Bitcoin Performance prediction using twitter sentiment analysis

Over the last decade cryptocurrencies such as Bitcoin have become of great interest on the financial markets. A big topic herein has been the huge fluctuations of Bitcoin prices from day to day as it is subject to speculation and the public's opinion on Bitcoin. Therefore, it is increasingly hard to predict how the Bitcoin will perform on a daily basis.

For this reason, this project aims at using twitter sentiments regarding Bitcoin to create a machine learning model that predicts whether the Bitcoin will behave bullish, bearish or neutral on a daily basis. The idea is to use tweets with mention of Bitcoin or respective synonyms and applying an already existing natural language processing model to pre-process the input data. From that a xgBoost classification algorithm is applied to predict the bitcoin fluctuation label of a given day.

Scripts:

bitcoin-sentiment-feature-pipeline-daily.py
twitter_inference.py (helper functions for inference with twitter data)

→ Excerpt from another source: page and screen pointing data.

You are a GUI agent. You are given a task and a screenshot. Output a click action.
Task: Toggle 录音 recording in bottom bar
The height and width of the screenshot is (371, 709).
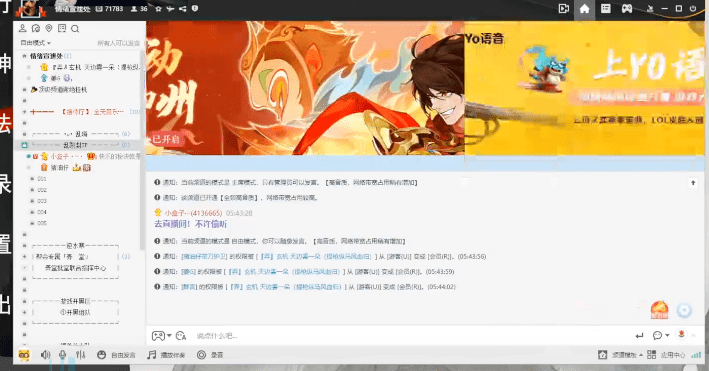(210, 355)
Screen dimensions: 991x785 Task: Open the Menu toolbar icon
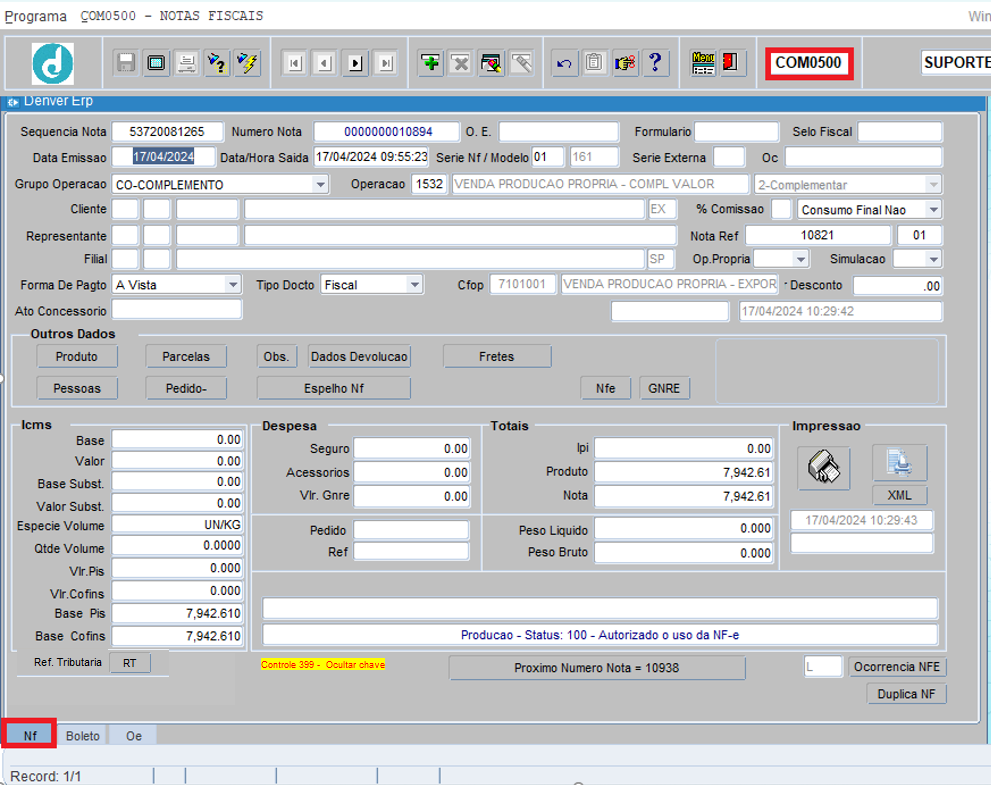703,62
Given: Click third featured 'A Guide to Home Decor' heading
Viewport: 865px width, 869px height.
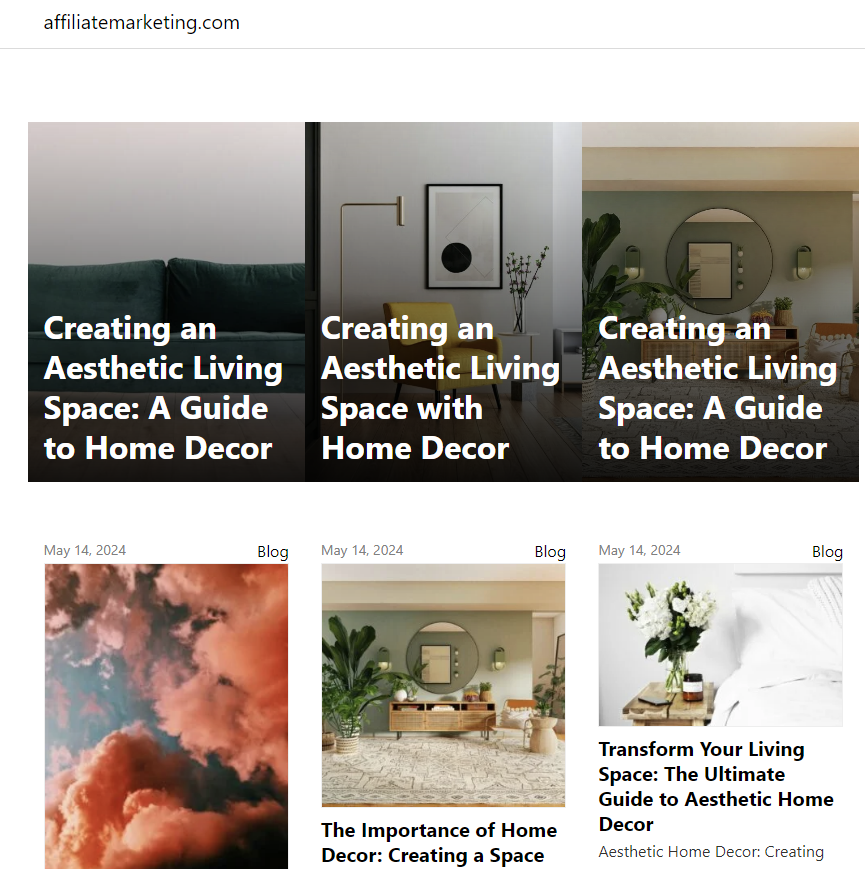Looking at the screenshot, I should point(718,388).
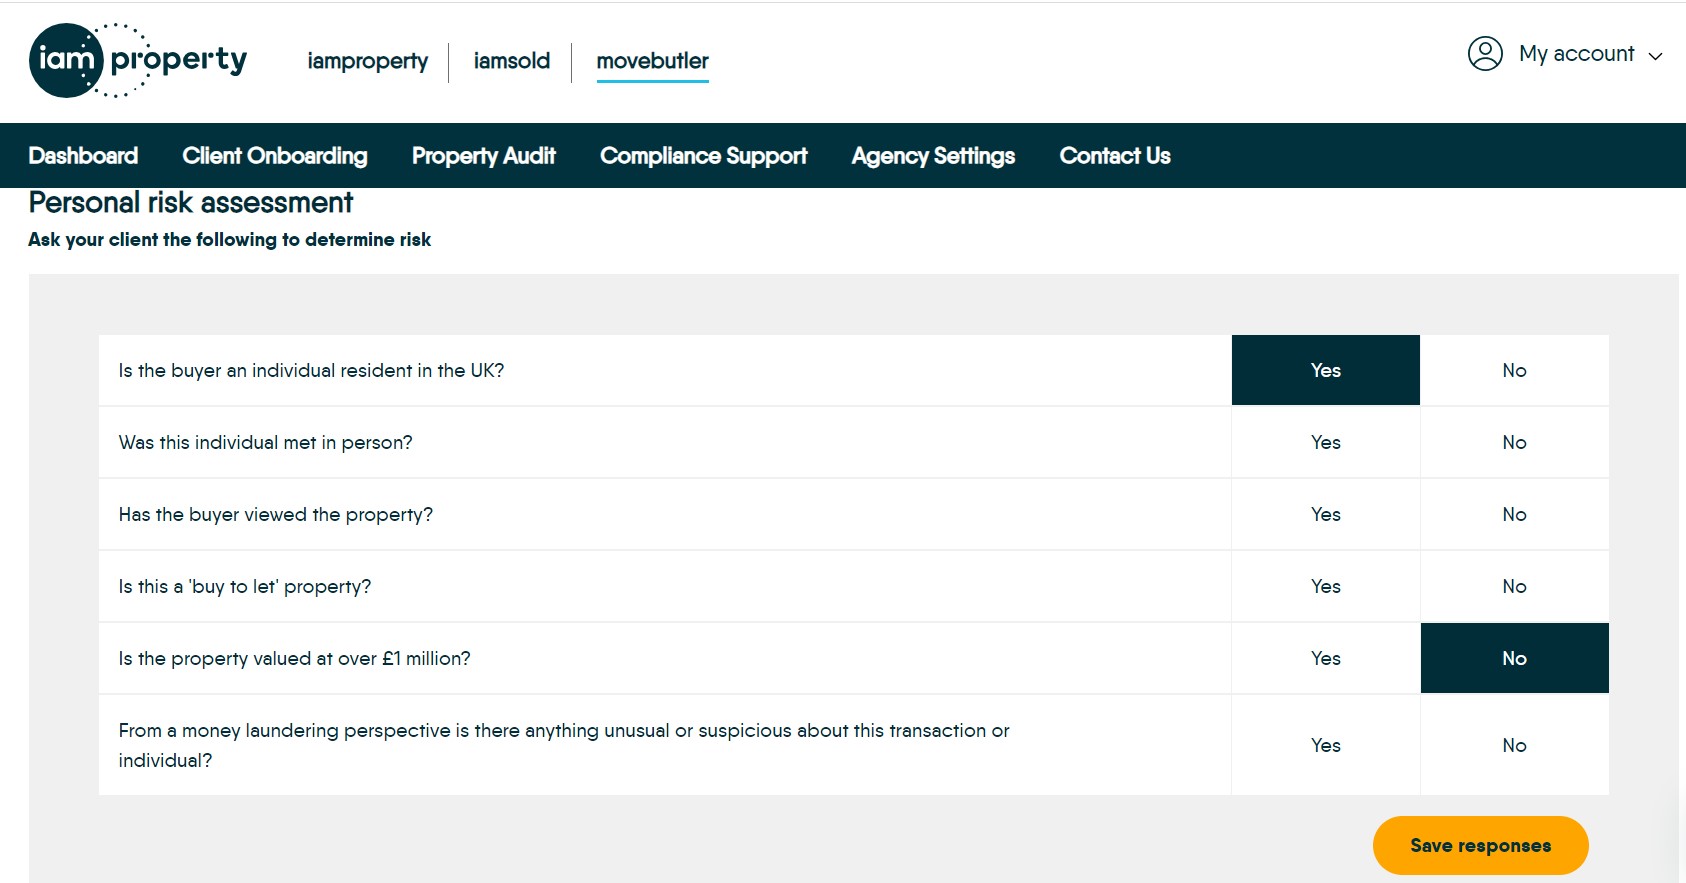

3.1. bitcoin-sentiment-training-pipeline.py

3.2. bitcoin-sentiment-training-pipeline-2.py

4.1. bitcoin-sentiment-batch-inference-pipeline.py

4.2. bitcoin-sentiment-batch-inference-pipeline-2.py

5.1. huggingface-spaces-bitcoin-sentiment-monitor/app.py

5.2. huggingface-spaces-bitcoin-sentiment-monitor-2/app.py

The feature and batch inference pipelines can either be run locally or using serverless compute platforms on a determined run-schedule such as Modal. The training pipeline should be run on demand. For scalability, the pipelines are separated and a feature store is utilized in the form of Hopsworks Feature Store. The predictions can be monitored using a public Huggingface App. Furthermore, two approaches were taken for the model tuning. Maximising accuracy and maximising F1-score, yielding very different results. Thus, both approaches were given a training and scheduled batch inference pipeline as well as a separate monitor on Huggingface.

Influential accounts dataset

For daily data feeding the Twitter API was used. It can be found here: https://www.tweepy.org. We got access to premium features such as historical data and higher scrapping limits. Tweepy has a lot of limits concerning tweet scraping. In order get more tweets, we chose to scrap tweets from individual account ID's. The first step was to get such accounts, so we did some research in Google. The collection of account names were taken from websites such as: https://coinme.com/10-crypto-twitter-accounts-everyone-should-follow/ and https://learn.bybit.com/crypto/best-crypto-twitter-accounts/. Then we ran a script which converted account names to ID's. In order to make a bigger accounts dataset, we ran a script which extracted what these accounts are following. When we got new dataset, we ran again what those accounts are following. We ran a scipt which scrapes newest tweets with the keyword bitcoin from the whole Twitter. After running for a few days, we got a new dataset of tweets. Then we took all the accounts ID's from this dataset. Finally we got a dataset of 9464 users. This dataset is in all_accounts_more_than_10000.csv file.

Tweet dataset

We wrote the script to collect Tweet dataset. We ran that script over all the accounts which are in all_accounts_more_than_10000.csv file and got 400 Tweets from each account. In total we have 3 785 600 Tweets, of which more than 140 000 are related to bitcoin and from the year 2022 but some also dating back as far as 2009.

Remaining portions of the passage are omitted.